Consigne 1:
D'après le texte sur la littérature fantastique, pourquoi aucun lecteur ne se demande-t-il sérieusement si « tout ça est vrai » ? Répondez en une à trois phrases.
Consigne 2:
Recopiez le passage du texte sur la littérature fantastique qui commence par « Dans la mesure » et va jusqu'à « dans une calèche...) », en substituant « diligence » à « calèche ».
Consigne 3:
Reprenez le texte sur la littérature fantastique là où il s'arrête et poursuivez-le.

Texte fourni:

Mais ni Gogol, ni Wilde, ni Hofmann, ni Poe ne s'embarrassent de cet impératif de "double interprétation" et de cette obligation de laisser une place au "raisonnable".
"Vous aurez beau dire, des aventures comme cela arrivent en ce monde, c'est rare, mais cela arrive", écrit Gogol à la fin de sa nouvelle pétersbourgeoise", "Le nez", en guise de pied de nez au lecteur (et au critique !)... "Mais ce qu'il y a de plus étrange, de plus inconcevable, c'est qu'un auteur puisse choisir de pareils sujets."
En fait, si la distinction entre le fantastique et le merveilleux semble tout-à-fait claire : contrairement au merveilleux (les contes de fées, les romans de Tolkien...), le fantastique est une intrusion (réelle ou imaginaire) du surnaturel dans la réalité quotidienne, la distinction entre le fantastique, (qui ferait nécessairement une part à l'hésitation interprétative) et le "réalisme magique" (les événements les plus étranges étant considérés comme "allant de soi") semble plus contestable.
Dans la mesure où la dimension symbolique est suffisamment évidente, aucun lecteur ne se demande sérieusement si "tout ça est vrai" (un portrait répugnant qui se charge des vices de son modèle et qui vieillit à sa place, un nez "ministériel" qui se pavane dans une calèche...)
Dans la littérature fantastique, la question n'est pas (plus) tant l'irruption du surnaturel dans le réel et la violation des "lois de la nature" que la dimension symbolique du surnaturel et la remise en cause (critique, satirique...) de la réalité sociale ou même politique, surtout quand cette "réalité" est elle-même un cauchemar fantastique (voir par exemple "Le Maître et Marguerite" de Mikhaël Boulgakov).
L'apparition du pastiche est le symptôme d'une rupture du "pacte de lecture", le symptôme que le genre a atteint ses limites auprès d'un certain lectorat que le "roman gothique" ou le fantastique pur ne réussit plus à satisfaire (même s'il reste toujours des inconditionnels de Lovecraft ou de Bram Stocker). Le succès phénoménal des Aventures d'Harry Potter montre que le genre est loin d'être en voie d'extinction, mais l'œuvre n'a jamais réussi à atteindre vraiment un lectorat adulte.

Informations fournies:
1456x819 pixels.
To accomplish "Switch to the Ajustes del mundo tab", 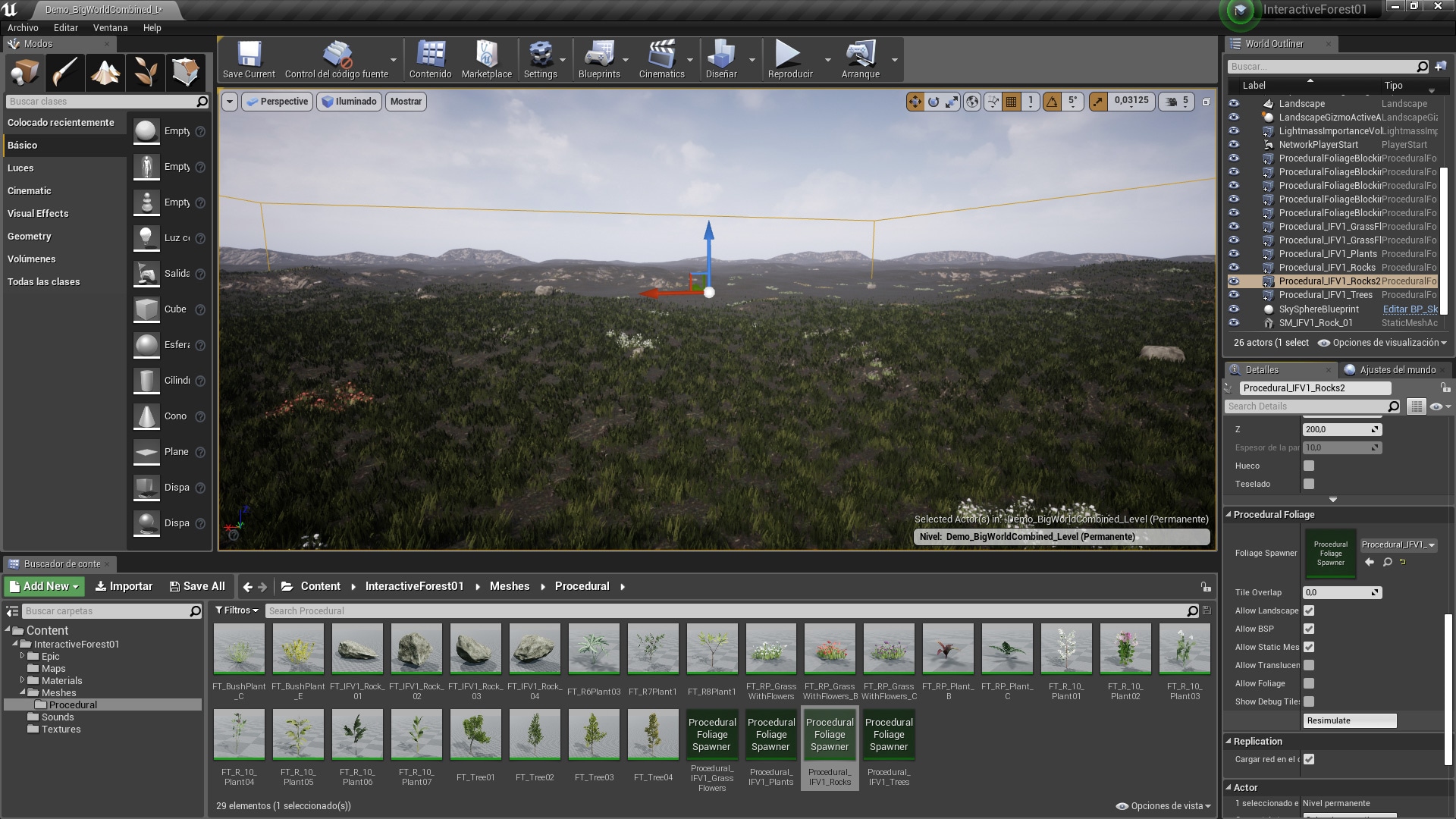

Réponse rédigée 1:
Selon le texte, c'est parce que la dimension symbolique y est suffisamment évidente. C'est le cas d'un portrait répugnant qui se charge des vices de son modèle et vieillit à sa place, ou d'un nez « ministériel » qui se pavane dans une calèche.

Réponse rédigée 2:
Dans la mesure où la dimension symbolique est suffisamment évidente, aucun lecteur ne se demande sérieusement si "tout ça est vrai" (un portrait répugnant qui se charge des vices de son modèle et qui vieillit à sa place, un nez "ministériel" qui se pavane dans une diligence...)

Réponse rédigée 3:
Il convient de signaler aux élèves qu'Oscar Wilde a écrit un "vrai" roman fantastique (et non un pastiche) : "Le Portrait de Dorian Gray" (1890) dans lequel la dimension fantastique est étroitement associée à une réflexion sur l'éthique et sur l'esthétisme (le culte de la beauté et du plaisir, l'immoralisme, le mythe faustien de l'éternelle jeunesse) débarrassée des oripeaux du "roman noir"
A partir du début du XXème siècle, le genre évolue ; ce n'est plus la réalité, mais le fonctionnement de l'esprit humain qui devient problématique. C'est chez Maupassant que cette évolution est la plus évidente, Maupassant se permettant même de commenter (dans Le Horla par exemple) sa propre démarche à travers une réflexion du "héros-narrateur" sur le magnétisme, et l'hypnose, très à la mode depuis les travaux de James Braid en Angleterre et l'évocation des précurseurs de Freud dans les années 1880 : Berheim et Beaunis, à Nancy, Charcot à la Salpêtrière.
Le fantastique devient un outil d'exploration privilégié de domaines qui étaient jusque là le pré carré des moralistes (Wilde, Gogol) des métaphysiciens (Borgès) et des psychiatres (Maupassant).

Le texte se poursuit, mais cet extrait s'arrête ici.